Scientific classification
- Kingdom: Plantae
- Clade: Tracheophytes
- Clade: Angiosperms
- Clade: Monocots
- Order: Asparagales
- Family: Orchidaceae
- Subfamily: Orchidoideae
- Tribe: Cranichideae
- Genus: Spiranthes
- Species: S. delitescens
- Binomial name: Spiranthes delitescens Sheviak

= Spiranthes delitescens =

- Genus: Spiranthes
- Species: delitescens
- Authority: Sheviak

Species of plant

Spiranthes delitescens is a rare species of orchid known by the common names reclusive lady's tresses, Canelo Hills lady's tresses, and Madrean lady's tresses. It is native to Arizona in the United States, where there are only four occurrences. It is threatened by the loss and degradation of its habitat. It is a federally listed endangered species of the United States.

This orchid was first collected in 1968 and described to science as a species in 1990. It produces an erect stem up to 50 centimeters tall. The narrow leaves are arranged around the lower part of the stem and are up to 18 centimeters long. The inflorescence is a spiraling spike of flowers. The stem in the inflorescence is covered in glandular hairs. Each flower has curving white, cream, or yellow-tinged petals nearly one centimeter in length. Blooming occurs in July and August. This and other orchid species depend on mycorrhizae, soil-dwelling fungi species, to assist with germination, and for nutrition.

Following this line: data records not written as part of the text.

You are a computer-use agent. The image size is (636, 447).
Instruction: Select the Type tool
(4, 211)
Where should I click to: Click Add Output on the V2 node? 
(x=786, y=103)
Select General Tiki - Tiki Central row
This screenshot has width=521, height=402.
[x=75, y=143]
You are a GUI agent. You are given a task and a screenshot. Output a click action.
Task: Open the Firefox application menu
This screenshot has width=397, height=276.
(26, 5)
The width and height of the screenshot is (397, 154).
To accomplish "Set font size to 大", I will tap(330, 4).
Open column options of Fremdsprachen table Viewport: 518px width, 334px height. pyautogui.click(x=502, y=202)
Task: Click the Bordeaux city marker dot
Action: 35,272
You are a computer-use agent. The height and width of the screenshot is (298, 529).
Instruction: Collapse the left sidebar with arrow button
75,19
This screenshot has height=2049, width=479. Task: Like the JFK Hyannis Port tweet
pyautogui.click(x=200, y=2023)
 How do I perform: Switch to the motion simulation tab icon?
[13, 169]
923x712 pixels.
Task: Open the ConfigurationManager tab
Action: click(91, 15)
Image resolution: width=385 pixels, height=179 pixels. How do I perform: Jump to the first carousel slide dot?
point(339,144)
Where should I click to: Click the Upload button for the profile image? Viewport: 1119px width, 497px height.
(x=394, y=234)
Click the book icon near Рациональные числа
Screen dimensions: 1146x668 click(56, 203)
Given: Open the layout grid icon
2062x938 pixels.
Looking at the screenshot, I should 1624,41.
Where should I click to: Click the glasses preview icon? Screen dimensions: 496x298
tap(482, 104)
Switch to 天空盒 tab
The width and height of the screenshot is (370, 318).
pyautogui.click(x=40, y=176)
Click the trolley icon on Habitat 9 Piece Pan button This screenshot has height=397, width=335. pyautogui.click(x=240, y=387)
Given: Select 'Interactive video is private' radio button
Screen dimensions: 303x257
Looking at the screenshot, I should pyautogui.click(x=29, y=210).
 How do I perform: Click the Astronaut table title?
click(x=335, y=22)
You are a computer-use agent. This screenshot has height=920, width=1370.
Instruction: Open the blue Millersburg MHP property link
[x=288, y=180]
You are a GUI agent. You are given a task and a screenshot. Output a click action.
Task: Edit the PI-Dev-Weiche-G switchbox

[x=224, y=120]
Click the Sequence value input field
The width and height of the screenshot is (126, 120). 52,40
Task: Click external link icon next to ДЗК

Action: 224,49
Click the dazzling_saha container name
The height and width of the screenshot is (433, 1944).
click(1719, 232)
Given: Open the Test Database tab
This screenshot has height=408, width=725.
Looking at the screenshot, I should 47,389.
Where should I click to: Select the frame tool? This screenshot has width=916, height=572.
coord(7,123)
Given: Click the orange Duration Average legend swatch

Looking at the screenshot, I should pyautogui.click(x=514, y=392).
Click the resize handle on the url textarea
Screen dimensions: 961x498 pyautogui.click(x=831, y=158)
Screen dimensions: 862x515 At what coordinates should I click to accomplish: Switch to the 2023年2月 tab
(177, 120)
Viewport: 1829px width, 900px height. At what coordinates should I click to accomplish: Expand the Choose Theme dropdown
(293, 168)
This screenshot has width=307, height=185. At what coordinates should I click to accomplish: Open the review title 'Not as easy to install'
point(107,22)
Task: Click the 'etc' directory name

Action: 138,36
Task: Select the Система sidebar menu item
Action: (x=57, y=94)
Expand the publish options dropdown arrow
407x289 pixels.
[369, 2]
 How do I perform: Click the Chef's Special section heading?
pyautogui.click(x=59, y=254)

This plant grows in cienegas, a wetland habitat type in an otherwise dry region in the southwestern United States, at an elevation around 1525 meters (5000 feet). Other plants in the habitat include a variety of grasses, sedges, spikerushes, cat-tails, and horse-tails. Cienegas are kept seasonally wet by springs. Two of the cienegas occupied by the orchid are the O'Donnell and Turkey Creek Cienegas, located about 40 kilometers southeast of Tucson, Arizona. The O'Donnell Cienega is owned by The Nature Conservancy, and a permanent caretaker lives at the site. The other two occurrences are Babocomari Cienega and Sheehy Spring nearby. The orchid may also exist south of the border in Sonora, Mexico. It is difficult to estimate the orchid's abundance, because it spends most of its time in a dormant, or vegetative state, remaining hidden in the dense surrounding vegetation with few identifiable aboveground parts.

The main threat to the species is the loss and degradation of its habitat, caused in part by the invasion of non-native plant species and the overgrowth of native plants. The worst invasive species is Johnson grass (Sorghum halepense). The orchid grows naturally next to various species of horse-tail and other marsh plants, and when these plants become too dense the orchid cannot penetrate the layers of vegetation. Horse-tails also outcompete the orchid. It is likely that fire suppression is a threat, as fires naturally thin competing vegetation. Grazing of cattle and other livestock is a threat, though grazing has been eliminated in the most sensitive cienega sites in most locations. Changes in the hydrology of these wetland sites is a threat to the habitat, which is still recovering from draining operations initiated over a century ago. Pumping of groundwater reduces available water in the habitat.

The specific name delitescens is derived from the Latin delitescere meaning "to hide", "to withdraw" or "to take refuge".